I’m tired of personas. It’s not that they aren’t valuable. It’s just that we’re doing them the wrong way–most of us, anyway–and we are overdoing them. Personas can be helpful in activating the right brain to really focus on communicating with real people, but only when personas actually resemble a small number of customer types.

Here is what’s wrong with what I see smart folks doing with their personas:

  1. Opinions eat data. When those smart, loud people get into the room, they start telling stories about what they know. Those stories are valuable for getting us motivated–and often they are riveting. But they are no substitute for data. We have to collect all the actual data we have on our customers as the place to start–surveys, focus groups, social listening, sales calls, call center logs, emails–and synthesize enough of it into the insights we need to make decisions.
  2. Creating too many personas. It’s better to have five personas than 20. Always. Now, maybe your company is so big and you have so many different kinds of offerings that you really do need 20 personas. Fair enough. Make sure you have no more than five per offering. I used to not make an arbitrary limit, because maybe there should be exceptions, but many of my clients have dozens of personas and no one can remember them, tell them apart, nor think about them when creating the messages–which is the point of personas.

*DATA SHOWN*:
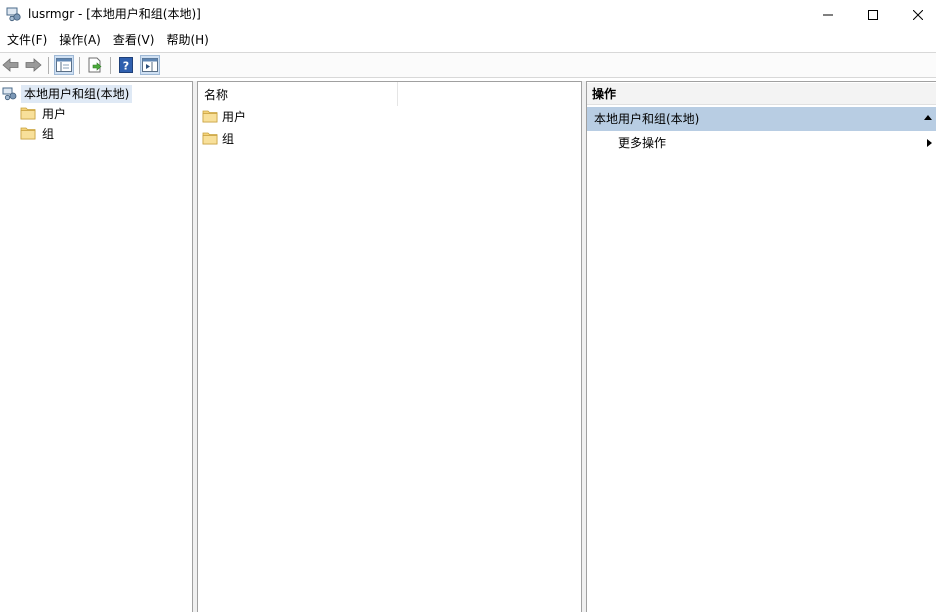 The image size is (936, 612). Describe the element at coordinates (14, 14) in the screenshot. I see `computer-management-icon` at that location.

*JOB 1*: Can you condense the paragraph beginning "Creating too many personas" in the passage on personas above the data into a short bulleted list that keeps its main facts?
*JOB 2*: Could you pick up the passage on personas, placed above the data, right after its final sentence and carry it forward for a paragraph or two?

*WRITTEN ANSWER 1*:
- Five personas are always better than 20.
- A very large company with many different offerings may really need 20, but should have no more than five per offering.
- The author once avoided an arbitrary limit in case exceptions were needed.
- Many clients have dozens of personas that no one can remember, tell apart, or think about when creating messages, and thinking about personas when creating messages is their whole point.

*WRITTEN ANSWER 2*:
  3. Ignoring personas when we create messages. This seems amazing, but I see it over and over again. Because we’ve created so many personas, no one knows how to write for them, so they just go back to the same persona-free writing they have always done. If you have only three personas, it isn’t hard to know which one you are writing for. When you have 30, you won’t want to write 30 messages, so you end up writing the same homogeneous pap you wrote when you had no personas.
  4. Forgetting our differentiation. It’s not enough to list off a number of customer types. For each one, we need to know how our offering’s unique differentiation speaks to that persona. What’s the use of identifying a persona if we have nothing to say to them that our competitor can’t also say? One way to limit the number of personas is to be ruthless about recognizing that we aren’t differentiated for every kind of customer.
  5. Letting personas go stale. Because it is hard to get people together to debate 30 personas, once we do it, we’re ready for a nap and we don’t want to talk about personas again for three years. Instead, we must be constantly focused on feedback that our personas–and the content we create to reach them. If we write our content for our personas, we should be able to see higher clickthrough and conversion rates when that content is found. If not, we must re-evaluate our content, and perhaps our personas.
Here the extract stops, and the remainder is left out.